Who are they ? That’s one of the problems. The two tough guys who sail into Gammell’s apartment (Douglas Roberts and John Apicella) may represent them. But they look just like the men who were here ten minutes ago, representing us .

Is the professor going crazy--to add to his constipation? The constipation tells us that this isn’t going to be a pompous “Darkness at Noon” kind of play, and Gammell certainly doesn’t present the professor as any kind of hero. When he runs to the peephole to see who’s there (frequently nobody’s there), he looks as if he’d like to squeeze into it and disappear.

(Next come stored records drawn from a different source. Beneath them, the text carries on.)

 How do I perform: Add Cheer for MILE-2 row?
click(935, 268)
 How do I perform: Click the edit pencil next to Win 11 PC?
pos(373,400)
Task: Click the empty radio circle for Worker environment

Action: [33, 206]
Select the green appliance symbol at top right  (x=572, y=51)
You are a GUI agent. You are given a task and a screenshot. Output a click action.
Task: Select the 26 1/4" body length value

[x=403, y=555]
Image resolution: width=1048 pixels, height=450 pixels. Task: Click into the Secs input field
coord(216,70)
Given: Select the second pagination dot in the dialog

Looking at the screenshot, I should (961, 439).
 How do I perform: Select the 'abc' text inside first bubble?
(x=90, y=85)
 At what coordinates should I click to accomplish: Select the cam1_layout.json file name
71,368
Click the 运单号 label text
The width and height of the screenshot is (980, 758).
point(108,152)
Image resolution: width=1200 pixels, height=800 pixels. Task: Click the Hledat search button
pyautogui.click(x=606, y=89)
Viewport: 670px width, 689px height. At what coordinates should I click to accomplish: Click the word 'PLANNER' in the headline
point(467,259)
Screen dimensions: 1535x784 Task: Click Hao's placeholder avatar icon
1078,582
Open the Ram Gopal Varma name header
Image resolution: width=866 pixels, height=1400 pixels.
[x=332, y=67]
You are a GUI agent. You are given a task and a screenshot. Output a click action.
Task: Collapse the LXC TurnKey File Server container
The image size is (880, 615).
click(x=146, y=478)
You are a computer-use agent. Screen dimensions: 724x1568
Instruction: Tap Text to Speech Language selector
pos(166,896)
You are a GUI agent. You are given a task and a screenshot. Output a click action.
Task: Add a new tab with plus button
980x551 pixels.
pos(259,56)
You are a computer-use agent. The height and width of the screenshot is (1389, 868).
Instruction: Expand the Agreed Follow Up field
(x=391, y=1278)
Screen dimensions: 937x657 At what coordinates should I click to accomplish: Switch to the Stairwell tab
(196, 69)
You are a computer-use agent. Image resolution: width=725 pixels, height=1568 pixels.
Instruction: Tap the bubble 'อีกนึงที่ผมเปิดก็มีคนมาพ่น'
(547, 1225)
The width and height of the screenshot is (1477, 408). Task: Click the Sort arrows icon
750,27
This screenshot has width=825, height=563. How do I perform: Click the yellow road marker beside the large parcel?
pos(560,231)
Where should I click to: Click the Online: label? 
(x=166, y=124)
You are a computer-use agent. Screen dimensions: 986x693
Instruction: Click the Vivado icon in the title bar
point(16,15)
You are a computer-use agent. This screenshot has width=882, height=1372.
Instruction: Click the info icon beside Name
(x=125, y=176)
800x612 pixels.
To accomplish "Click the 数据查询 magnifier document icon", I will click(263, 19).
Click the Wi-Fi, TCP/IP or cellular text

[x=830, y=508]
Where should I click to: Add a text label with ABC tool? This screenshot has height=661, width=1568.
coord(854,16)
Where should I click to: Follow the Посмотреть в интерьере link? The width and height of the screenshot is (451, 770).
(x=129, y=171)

He hates being a dissident. He isn’t even sure he is a dissident. He wrote this philosophy book and they didn’t like it--that’s all he knows. When his friends lecture him about his “responsibilities,” he squirms. All he wants out of life is to read books and entertain attractive students (Laurie Walters, Virginia Madsen). Oh, professor, what sad eyes you have.

He isn’t even an intellectual hero. Gammell does bristle a bit as they suggest that, having gone to prison for his writings, he now leave them unclaimed, so to speak. But it’s not clear that he wouldn’t have eventually done so.

What actually does happen won’t be revealed. But don’t expect Gammell to tell them to go to hell, like Woody Allen in “The Front.” This is a European play, not an American movie. Havel has himself been to jail more than once for his writings. What happens is what probably would happen, and it’s just as frustrating and absurd as what’s gone before.

Idealized versions of life under a dictatorship (“Amerika,” for example) make the situation very clear, and leave the viewer with the heroic feeling that he would know exactly what to do. “Largo Desolato,” in its spacey way, feels much more like real life.

Not that the bad guys aren’t the bad guys, but the good guys aren’t much better. Gammell gets the uncomfortable feeling that the friends who somehow expect him to “take steps” against them don’t have the slightest idea of what they are talking about or the slightest inclination to follow him, if he did take steps.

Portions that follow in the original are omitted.